Still from the 360-VR condition, featuring scenes from Attenborough's Blue Planet II not publicly broadcast

Still from the 360-VR condition, featuring scenes from Attenborough’s Blue Planet II not publicly broadcast

Aquaria and tropical fish are good at promoting positive emotions and are regularly used in a range of health-care settings and retirement homes, previous research has found. 

The first two conditions used footage from the BBC Blue Planet II series, some of which has never been publicly broadcast. 

Meanwhile, the third VR condition consisted of a computer generated ‘off-the-shelf’ underwater experience, called TheBlu: Reef Migration.

This programme places the participant on an underwater ledge among corals, anemones and small colourful reef fish. 

Also in the third condition, the participants interacted with the virtual computer-generated fish and corals using HTC Vive handheld controllers, to bolster feelings of immersion along with the headset. 

Still from the third immersive computer generated VR condition.
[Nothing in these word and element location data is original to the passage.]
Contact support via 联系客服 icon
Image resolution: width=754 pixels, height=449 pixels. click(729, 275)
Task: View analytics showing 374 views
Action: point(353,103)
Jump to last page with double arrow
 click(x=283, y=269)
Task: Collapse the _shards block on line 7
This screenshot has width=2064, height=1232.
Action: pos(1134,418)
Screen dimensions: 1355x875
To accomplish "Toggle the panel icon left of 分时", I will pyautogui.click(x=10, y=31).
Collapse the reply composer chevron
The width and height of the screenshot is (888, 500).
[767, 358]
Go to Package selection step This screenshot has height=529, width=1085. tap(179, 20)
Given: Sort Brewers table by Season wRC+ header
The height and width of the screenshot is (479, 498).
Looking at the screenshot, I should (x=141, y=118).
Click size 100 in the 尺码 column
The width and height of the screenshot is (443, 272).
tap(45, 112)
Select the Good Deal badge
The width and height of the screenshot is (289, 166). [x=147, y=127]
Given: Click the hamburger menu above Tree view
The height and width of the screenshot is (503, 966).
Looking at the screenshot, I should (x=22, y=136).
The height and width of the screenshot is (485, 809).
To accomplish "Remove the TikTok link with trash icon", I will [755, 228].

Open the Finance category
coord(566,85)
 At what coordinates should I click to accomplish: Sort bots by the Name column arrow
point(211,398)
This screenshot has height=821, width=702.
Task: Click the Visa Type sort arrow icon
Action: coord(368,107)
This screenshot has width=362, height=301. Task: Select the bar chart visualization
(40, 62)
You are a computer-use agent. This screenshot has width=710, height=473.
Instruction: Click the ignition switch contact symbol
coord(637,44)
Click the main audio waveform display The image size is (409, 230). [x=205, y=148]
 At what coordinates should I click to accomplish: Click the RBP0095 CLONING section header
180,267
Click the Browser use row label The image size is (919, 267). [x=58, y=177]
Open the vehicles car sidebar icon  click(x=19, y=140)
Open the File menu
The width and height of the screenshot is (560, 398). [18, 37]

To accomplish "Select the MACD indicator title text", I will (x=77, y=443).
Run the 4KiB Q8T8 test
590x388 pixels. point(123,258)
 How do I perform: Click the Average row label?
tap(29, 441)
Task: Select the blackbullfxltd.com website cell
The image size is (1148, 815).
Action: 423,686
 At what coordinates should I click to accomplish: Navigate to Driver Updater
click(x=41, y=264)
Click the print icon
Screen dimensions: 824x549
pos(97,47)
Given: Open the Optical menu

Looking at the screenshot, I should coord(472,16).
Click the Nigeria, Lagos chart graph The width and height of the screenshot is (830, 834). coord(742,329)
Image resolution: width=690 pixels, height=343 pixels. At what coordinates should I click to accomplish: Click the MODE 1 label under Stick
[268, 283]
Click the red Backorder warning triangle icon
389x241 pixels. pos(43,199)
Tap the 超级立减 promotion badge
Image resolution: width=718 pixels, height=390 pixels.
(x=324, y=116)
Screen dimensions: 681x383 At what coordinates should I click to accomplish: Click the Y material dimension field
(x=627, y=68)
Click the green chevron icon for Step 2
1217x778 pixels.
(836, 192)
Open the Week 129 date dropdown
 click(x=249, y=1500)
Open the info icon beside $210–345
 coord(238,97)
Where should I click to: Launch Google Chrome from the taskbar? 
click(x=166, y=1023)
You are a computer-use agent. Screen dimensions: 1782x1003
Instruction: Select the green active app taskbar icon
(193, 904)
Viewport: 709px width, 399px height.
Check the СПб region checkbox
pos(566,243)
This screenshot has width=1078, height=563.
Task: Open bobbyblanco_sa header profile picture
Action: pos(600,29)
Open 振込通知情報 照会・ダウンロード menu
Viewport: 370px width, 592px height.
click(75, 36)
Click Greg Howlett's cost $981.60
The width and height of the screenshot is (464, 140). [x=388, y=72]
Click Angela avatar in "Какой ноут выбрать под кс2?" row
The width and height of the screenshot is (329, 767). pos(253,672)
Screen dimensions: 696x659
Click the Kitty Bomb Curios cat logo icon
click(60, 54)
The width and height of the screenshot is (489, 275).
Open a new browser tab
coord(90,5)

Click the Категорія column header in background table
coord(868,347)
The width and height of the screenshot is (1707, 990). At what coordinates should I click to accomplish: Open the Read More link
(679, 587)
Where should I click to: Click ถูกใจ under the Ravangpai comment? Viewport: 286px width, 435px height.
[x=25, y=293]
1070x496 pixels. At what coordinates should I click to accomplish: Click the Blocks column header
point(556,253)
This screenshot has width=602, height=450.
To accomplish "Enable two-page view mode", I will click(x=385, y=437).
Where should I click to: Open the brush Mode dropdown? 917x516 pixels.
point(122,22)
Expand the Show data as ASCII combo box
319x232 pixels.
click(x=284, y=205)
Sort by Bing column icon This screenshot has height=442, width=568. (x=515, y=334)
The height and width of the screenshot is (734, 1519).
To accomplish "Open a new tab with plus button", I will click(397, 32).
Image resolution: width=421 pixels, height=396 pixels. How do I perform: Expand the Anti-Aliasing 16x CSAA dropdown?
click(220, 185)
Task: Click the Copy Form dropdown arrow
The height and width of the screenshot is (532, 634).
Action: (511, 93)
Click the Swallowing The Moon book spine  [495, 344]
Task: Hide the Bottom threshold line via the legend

Participants in this condition interacted with the virtual computer-generated fish and corals using HTC Vive handheld controllers while wearing the HTC Vive headset

Still from the third immersive computer generated VR condition. Participants in this condition interacted with the virtual computer-generated fish and corals using HTC Vive handheld controllers while wearing the HTC Vive headset

A man wearing a Vive VR headset, manufactured by HTC. Interactive VR experiences that use the controllers as well as the headset increases positive feelings, the study suggests

A man wearing a Vive VR headset, manufactured by HTC. Interactive VR experiences that use the controllers as well as the headset increases positive feelings, the study suggests

The researchers found that all viewing methods minimised negative feelings such as sadness, as well as significantly reducing boredom.

However, only the third ‘interactive’ VR experience led to increases in positive feelings, such as happiness, and strengthened how connected people felt to nature.  

The findings support initiatives seeking to bring the therapeutic potential of nature to people at home, such as BBC Four’s recent Mindful Escapes series.

‘We’re particularly excited by the additional benefits immersive experiences of nature might provide,’ said study co-author Dr Mathew White at the University of Exeter. 

‘Virtual reality could help us to boost the wellbeing of people who can’t readily access the natural world, such as those in hospital or in long-term care.

‘But it might also help to encourage a deeper connection to nature in healthy populations, a mechanism which can foster more pro-environmental behaviours and prompt people to protect and preserve nature in the real world.’

The study has been published in the Journal of Environmental Psychology.

VIRTUAL REALITY EXPLAINED

Virtual reality is a computer-generated simulation of an environment or situation. 

  • It immerses the user by making them feel like they are in the simulated reality throughimages and sounds
  • For example, in VR, you could feel like you’re climbing a mountain while sat at home 

Virtual reality is the term used to describe A three-dimensional, computer generated environment which can be explored and interacted with by a person. 

That person becomes part of this virtual world or is immersed within this environment and whilst there, is able to manipulate objects or perform a series of actions.

How is virtual reality achieved? 

Virtual reality is usually implemented using computer technology. There are a range of systems that are used for this purpose, such as headsets, omni-directional treadmills and special gloves. 

These are used to actually stimulate our senses together in order to create the illusion of reality.